Stored records
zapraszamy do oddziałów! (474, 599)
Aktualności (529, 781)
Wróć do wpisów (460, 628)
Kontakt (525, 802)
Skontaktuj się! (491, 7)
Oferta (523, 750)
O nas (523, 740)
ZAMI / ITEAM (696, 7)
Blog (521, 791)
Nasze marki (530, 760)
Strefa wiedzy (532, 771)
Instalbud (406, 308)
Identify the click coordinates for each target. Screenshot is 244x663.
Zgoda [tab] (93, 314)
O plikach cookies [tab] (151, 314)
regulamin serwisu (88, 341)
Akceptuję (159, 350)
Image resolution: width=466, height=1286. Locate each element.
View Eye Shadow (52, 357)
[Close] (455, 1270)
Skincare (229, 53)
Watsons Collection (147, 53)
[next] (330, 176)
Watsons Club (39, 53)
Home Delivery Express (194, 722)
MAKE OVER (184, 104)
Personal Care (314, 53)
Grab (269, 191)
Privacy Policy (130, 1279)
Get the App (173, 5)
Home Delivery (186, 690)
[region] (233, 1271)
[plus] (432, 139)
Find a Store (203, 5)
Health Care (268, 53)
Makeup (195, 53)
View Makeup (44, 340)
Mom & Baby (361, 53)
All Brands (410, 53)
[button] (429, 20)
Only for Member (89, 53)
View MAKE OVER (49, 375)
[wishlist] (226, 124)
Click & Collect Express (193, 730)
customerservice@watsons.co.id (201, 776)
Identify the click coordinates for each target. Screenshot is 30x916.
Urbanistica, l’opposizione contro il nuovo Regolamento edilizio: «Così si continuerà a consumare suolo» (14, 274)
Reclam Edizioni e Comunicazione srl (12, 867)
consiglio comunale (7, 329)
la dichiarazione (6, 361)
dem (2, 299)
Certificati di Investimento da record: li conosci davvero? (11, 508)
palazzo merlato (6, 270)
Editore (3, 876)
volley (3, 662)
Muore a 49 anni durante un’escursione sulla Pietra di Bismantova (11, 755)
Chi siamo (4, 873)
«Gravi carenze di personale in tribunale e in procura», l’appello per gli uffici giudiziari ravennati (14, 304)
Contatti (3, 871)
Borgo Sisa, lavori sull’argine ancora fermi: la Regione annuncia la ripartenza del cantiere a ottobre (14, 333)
==
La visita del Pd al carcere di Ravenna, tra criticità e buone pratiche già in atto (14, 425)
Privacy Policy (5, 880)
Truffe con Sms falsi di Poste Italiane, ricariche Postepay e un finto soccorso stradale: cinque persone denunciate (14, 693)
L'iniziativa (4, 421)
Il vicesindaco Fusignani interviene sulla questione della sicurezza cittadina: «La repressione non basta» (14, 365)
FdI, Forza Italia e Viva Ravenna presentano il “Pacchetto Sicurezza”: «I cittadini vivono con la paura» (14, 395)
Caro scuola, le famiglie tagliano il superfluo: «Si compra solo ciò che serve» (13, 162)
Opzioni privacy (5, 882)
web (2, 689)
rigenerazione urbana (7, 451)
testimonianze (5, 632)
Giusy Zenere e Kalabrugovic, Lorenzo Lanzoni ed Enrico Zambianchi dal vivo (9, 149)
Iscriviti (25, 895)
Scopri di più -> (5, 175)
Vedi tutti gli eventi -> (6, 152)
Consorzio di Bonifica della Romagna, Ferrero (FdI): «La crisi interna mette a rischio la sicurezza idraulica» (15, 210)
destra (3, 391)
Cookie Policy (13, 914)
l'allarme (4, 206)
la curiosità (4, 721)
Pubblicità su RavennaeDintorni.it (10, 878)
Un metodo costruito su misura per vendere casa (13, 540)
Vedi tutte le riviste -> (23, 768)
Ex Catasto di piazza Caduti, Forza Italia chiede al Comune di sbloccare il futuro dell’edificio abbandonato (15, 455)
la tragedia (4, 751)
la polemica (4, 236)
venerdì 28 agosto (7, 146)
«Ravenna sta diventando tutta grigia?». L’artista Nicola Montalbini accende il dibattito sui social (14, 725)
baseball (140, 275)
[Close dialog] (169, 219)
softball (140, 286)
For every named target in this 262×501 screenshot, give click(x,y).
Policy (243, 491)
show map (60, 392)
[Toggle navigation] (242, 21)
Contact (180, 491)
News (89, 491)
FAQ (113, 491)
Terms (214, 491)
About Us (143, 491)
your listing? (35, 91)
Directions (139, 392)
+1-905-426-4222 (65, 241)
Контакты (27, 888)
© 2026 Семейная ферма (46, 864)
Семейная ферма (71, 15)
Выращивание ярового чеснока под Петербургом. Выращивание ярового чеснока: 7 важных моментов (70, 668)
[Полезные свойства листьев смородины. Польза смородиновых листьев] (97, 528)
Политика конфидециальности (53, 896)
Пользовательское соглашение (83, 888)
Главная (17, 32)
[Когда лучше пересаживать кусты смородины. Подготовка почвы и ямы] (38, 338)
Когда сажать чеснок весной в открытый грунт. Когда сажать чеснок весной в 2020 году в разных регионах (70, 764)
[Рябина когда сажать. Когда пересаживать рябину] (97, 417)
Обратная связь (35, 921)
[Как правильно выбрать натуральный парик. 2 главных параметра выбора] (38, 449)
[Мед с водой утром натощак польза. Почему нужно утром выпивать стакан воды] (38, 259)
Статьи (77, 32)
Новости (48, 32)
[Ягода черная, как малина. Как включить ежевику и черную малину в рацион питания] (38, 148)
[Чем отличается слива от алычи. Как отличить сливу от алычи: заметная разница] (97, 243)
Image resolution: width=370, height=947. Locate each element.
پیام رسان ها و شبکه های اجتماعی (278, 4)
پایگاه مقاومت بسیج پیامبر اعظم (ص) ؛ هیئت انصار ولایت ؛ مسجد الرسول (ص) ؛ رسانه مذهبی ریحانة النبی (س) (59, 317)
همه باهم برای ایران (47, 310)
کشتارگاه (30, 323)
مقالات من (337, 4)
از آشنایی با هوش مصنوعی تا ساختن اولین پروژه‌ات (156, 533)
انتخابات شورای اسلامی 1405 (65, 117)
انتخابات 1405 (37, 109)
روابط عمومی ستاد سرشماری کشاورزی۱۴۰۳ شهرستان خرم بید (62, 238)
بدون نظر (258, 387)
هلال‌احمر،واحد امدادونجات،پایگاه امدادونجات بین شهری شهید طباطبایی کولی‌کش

*Brief*: Give the rows again, starting with the line that contains "ZAMI / ITEAM (696, 7)" and going on through the line that contains "Certificati di Investimento". Swap "Skincare" for "Skin Care" and leave everything else unchanged.

*Full response*:
ZAMI / ITEAM (696, 7)
Blog (521, 791)
Nasze marki (530, 760)
Strefa wiedzy (532, 771)
Instalbud (406, 308)
Identify the click coordinates for each target. Screenshot is 244x663.
Zgoda [tab] (93, 314)
O plikach cookies [tab] (151, 314)
regulamin serwisu (88, 341)
Akceptuję (159, 350)
Image resolution: width=466, height=1286. Locate each element.
View Eye Shadow (52, 357)
[Close] (455, 1270)
Skin Care (229, 53)
Watsons Collection (147, 53)
[next] (330, 176)
Watsons Club (39, 53)
Home Delivery Express (194, 722)
MAKE OVER (184, 104)
Personal Care (314, 53)
Grab (269, 191)
Privacy Policy (130, 1279)
Get the App (173, 5)
Home Delivery (186, 690)
[region] (233, 1271)
[plus] (432, 139)
Find a Store (203, 5)
Health Care (268, 53)
Makeup (195, 53)
View Makeup (44, 340)
Mom & Baby (361, 53)
All Brands (410, 53)
[button] (429, 20)
Only for Member (89, 53)
View MAKE OVER (49, 375)
[wishlist] (226, 124)
Click & Collect Express (193, 730)
customerservice@watsons.co.id (201, 776)
Identify the click coordinates for each target. Screenshot is 30x916.
Urbanistica, l’opposizione contro il nuovo Regolamento edilizio: «Così si continuerà a consumare suolo» (14, 274)
Reclam Edizioni e Comunicazione srl (12, 867)
consiglio comunale (7, 329)
la dichiarazione (6, 361)
dem (2, 299)
Certificati di Investimento da record: li conosci davvero? (11, 508)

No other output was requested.